Instructions to follow: Nothing but an exact copy is wanted here: the line with "This screenshot has height=1103, width=2121." and all the lines that follow it in the entries below.

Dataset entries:

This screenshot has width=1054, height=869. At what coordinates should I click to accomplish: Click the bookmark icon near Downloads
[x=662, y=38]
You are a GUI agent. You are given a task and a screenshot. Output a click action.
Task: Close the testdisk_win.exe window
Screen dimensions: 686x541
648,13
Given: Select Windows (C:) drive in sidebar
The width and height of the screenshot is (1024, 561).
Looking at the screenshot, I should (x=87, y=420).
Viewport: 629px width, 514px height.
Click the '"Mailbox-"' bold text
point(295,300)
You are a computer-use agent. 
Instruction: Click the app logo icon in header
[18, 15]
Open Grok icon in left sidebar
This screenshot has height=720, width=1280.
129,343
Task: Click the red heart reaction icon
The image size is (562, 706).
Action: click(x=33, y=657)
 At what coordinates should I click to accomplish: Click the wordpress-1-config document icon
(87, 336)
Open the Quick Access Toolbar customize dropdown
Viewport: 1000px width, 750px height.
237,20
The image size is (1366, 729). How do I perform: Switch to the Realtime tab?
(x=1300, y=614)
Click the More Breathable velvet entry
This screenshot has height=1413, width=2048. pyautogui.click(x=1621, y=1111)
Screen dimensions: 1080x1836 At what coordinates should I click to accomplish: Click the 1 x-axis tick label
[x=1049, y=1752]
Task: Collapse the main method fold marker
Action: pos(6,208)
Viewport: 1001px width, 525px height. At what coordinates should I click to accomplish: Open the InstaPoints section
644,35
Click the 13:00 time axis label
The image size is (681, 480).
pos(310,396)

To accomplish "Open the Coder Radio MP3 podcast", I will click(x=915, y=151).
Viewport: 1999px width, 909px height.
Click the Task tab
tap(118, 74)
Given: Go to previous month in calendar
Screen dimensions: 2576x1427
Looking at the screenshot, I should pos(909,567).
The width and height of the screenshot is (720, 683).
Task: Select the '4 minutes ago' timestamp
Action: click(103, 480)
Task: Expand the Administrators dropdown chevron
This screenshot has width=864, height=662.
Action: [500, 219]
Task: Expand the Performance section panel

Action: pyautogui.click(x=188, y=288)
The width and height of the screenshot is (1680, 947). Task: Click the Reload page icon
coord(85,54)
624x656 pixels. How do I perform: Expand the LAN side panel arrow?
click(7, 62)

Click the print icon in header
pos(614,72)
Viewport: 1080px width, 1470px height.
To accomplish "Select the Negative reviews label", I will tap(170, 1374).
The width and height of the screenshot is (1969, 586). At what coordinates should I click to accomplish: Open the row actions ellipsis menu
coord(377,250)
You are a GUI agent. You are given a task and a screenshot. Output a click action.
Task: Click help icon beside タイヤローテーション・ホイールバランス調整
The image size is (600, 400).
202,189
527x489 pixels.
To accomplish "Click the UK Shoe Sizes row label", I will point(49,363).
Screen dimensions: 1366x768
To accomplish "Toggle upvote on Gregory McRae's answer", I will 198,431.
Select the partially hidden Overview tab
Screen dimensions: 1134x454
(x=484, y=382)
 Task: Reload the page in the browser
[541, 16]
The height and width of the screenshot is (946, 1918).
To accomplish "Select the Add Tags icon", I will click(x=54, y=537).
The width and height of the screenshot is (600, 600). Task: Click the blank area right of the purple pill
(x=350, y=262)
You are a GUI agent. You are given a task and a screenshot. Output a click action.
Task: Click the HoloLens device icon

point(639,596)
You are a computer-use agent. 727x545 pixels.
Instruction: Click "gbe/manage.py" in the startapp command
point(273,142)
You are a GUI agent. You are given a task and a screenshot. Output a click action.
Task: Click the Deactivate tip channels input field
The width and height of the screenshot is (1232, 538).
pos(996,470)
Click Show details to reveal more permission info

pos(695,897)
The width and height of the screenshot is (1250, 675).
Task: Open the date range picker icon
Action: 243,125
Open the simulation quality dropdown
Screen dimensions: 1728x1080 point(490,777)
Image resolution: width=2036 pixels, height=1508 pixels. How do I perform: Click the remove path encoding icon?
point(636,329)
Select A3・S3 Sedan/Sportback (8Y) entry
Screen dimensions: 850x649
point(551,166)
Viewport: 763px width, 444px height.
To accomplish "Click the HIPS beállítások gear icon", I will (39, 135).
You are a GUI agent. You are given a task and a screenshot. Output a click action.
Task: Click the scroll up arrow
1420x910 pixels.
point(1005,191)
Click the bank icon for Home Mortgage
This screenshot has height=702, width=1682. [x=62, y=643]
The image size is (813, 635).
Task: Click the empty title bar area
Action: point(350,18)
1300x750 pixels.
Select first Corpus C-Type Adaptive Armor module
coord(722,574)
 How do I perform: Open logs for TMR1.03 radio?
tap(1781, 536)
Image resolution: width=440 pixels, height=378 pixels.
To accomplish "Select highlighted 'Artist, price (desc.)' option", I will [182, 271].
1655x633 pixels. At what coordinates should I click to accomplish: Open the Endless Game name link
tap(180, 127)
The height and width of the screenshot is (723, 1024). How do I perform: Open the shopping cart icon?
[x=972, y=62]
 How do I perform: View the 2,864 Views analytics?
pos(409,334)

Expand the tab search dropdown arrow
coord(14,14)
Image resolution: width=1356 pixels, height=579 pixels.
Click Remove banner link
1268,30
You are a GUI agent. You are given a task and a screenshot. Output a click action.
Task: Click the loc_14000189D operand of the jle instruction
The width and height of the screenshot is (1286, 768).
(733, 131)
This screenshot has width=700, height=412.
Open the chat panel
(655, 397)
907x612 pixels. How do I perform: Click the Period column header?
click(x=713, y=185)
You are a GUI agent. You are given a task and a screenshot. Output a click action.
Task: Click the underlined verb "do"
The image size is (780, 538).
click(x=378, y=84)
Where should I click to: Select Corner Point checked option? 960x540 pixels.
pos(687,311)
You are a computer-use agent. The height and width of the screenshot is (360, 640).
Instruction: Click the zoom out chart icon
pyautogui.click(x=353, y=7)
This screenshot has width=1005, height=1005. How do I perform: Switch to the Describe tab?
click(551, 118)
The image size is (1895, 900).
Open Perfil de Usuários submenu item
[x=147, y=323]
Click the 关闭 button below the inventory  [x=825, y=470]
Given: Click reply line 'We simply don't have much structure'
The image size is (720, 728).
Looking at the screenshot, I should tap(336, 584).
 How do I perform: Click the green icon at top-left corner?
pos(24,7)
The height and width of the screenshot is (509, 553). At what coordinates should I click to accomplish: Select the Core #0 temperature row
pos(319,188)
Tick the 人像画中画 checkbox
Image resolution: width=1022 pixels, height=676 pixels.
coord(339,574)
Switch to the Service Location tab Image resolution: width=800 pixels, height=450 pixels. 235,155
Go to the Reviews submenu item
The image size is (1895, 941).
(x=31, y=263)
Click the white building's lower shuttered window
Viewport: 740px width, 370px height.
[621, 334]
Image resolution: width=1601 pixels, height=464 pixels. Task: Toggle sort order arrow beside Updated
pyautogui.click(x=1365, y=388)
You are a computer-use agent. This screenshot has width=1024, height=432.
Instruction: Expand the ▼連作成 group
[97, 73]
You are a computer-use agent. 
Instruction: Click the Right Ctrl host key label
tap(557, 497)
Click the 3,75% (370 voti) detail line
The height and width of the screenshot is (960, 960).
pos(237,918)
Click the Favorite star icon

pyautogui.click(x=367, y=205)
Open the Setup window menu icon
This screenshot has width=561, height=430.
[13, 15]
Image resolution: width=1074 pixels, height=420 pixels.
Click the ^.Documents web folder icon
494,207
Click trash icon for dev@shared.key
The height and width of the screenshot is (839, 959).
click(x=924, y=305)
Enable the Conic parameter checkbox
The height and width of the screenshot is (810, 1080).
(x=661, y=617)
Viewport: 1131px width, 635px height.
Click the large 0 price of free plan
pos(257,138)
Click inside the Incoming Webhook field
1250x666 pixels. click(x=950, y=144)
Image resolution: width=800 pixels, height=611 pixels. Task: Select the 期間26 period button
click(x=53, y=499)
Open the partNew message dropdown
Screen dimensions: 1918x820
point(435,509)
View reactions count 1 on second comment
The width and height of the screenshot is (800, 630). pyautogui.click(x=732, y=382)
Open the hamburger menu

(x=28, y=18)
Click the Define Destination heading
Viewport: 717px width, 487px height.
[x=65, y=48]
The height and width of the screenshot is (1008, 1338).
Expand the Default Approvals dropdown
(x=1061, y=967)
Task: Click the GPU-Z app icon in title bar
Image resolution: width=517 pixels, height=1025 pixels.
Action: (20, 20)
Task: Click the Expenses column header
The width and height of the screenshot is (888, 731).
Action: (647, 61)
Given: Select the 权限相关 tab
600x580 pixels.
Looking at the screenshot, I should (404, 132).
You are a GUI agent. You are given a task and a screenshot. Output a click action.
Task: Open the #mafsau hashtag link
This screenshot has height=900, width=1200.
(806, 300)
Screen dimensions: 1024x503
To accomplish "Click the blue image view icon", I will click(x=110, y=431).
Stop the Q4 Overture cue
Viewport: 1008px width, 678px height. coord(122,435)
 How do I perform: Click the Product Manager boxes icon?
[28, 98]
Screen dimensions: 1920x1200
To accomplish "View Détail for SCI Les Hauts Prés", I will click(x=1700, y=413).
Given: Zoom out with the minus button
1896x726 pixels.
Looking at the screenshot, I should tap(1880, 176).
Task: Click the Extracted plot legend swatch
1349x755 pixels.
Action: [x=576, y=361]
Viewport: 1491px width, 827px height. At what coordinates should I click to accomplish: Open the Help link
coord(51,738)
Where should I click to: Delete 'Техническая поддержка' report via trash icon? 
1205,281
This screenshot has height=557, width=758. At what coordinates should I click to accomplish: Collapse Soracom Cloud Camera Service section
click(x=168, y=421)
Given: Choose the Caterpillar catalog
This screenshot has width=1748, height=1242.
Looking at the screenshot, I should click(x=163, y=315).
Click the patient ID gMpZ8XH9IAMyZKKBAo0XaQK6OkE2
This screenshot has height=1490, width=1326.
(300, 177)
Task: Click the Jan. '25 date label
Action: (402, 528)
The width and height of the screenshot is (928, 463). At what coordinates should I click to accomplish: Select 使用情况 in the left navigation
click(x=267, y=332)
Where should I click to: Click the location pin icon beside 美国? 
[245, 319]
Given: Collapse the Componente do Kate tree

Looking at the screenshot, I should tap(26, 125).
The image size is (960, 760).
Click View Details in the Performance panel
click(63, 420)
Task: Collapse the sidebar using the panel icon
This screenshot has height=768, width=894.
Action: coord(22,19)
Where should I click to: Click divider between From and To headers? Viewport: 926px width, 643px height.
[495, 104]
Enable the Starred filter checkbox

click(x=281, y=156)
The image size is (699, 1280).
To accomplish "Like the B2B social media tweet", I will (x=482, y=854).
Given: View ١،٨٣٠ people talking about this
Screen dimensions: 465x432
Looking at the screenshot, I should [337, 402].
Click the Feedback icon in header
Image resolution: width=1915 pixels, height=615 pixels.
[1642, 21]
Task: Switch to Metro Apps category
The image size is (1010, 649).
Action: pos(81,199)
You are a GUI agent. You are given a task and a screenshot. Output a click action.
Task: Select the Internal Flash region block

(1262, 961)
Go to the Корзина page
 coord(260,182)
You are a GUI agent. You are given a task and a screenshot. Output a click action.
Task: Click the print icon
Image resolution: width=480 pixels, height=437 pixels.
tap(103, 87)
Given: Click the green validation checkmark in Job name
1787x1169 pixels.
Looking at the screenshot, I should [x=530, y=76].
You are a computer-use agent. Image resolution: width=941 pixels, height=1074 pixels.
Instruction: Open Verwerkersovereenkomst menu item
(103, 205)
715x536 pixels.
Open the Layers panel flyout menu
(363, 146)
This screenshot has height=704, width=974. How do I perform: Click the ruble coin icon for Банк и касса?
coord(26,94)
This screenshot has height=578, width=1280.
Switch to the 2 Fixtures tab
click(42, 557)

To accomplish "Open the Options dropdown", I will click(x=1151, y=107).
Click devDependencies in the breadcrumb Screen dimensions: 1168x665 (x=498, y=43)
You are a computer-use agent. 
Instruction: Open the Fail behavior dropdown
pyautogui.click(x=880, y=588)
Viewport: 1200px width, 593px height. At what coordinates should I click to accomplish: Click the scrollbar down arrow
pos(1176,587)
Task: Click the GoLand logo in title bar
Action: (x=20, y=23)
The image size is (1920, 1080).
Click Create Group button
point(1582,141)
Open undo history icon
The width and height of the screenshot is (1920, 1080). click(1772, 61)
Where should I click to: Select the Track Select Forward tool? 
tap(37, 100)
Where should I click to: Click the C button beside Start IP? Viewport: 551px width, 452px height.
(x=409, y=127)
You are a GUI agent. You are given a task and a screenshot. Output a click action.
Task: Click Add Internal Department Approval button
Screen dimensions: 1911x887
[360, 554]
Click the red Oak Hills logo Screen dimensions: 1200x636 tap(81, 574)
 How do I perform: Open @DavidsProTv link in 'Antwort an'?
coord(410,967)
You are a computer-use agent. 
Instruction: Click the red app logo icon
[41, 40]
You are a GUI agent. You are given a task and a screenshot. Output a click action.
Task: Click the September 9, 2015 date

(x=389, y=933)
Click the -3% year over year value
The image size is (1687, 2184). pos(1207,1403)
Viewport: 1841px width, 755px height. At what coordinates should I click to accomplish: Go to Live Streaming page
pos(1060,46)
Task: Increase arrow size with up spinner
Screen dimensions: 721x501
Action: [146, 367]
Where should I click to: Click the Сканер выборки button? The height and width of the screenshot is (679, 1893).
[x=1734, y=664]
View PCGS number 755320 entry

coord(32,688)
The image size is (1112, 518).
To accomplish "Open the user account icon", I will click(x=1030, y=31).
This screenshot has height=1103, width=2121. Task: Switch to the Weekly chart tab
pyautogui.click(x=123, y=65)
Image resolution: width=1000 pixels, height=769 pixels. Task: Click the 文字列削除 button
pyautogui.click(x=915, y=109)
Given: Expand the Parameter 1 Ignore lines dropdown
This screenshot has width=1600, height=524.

Expected answer:
This screenshot has height=1103, width=2121. Task: Switch to the Weekly chart tab
pyautogui.click(x=123, y=65)
Image resolution: width=1000 pixels, height=769 pixels. Task: Click the 文字列削除 button
pyautogui.click(x=915, y=109)
Given: Expand the Parameter 1 Ignore lines dropdown
This screenshot has width=1600, height=524.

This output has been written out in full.